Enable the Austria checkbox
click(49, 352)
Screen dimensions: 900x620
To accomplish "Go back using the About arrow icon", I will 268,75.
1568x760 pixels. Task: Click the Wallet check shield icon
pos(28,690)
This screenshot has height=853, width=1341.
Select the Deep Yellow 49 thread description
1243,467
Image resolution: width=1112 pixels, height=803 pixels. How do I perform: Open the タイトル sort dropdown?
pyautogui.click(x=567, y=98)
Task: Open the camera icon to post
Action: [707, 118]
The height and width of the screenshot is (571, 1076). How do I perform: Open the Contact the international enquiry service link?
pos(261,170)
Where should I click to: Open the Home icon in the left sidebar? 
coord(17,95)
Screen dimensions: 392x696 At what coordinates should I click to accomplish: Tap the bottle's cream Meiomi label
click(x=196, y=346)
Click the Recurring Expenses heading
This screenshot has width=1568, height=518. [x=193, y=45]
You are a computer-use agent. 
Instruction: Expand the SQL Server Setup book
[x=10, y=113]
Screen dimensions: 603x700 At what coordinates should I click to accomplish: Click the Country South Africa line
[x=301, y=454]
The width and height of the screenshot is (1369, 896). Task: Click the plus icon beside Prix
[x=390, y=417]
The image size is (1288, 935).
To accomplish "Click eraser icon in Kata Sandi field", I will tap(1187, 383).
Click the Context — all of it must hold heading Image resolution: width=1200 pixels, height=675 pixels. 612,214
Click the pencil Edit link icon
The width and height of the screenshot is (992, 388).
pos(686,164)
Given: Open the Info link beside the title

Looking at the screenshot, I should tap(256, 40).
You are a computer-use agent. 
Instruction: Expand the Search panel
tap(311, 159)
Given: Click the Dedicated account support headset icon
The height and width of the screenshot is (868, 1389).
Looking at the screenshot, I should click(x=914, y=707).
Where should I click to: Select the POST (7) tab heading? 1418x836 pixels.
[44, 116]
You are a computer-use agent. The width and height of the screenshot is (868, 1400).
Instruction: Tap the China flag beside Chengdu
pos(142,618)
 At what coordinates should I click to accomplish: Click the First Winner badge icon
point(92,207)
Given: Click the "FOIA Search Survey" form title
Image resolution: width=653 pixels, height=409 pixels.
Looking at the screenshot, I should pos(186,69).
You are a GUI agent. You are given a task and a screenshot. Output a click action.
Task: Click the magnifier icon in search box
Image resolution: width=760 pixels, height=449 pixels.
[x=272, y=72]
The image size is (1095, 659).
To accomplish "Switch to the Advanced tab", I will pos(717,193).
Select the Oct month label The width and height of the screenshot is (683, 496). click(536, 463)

* * * *

(Assignment):
Filter the listing for the word "will" and copy each line that has it.

(Result of the exercise):
To accomplish "Go back using the About arrow icon", I will 268,75.
To accomplish "Click eraser icon in Kata Sandi field", I will tap(1187, 383).
To accomplish "Switch to the Advanced tab", I will pos(717,193).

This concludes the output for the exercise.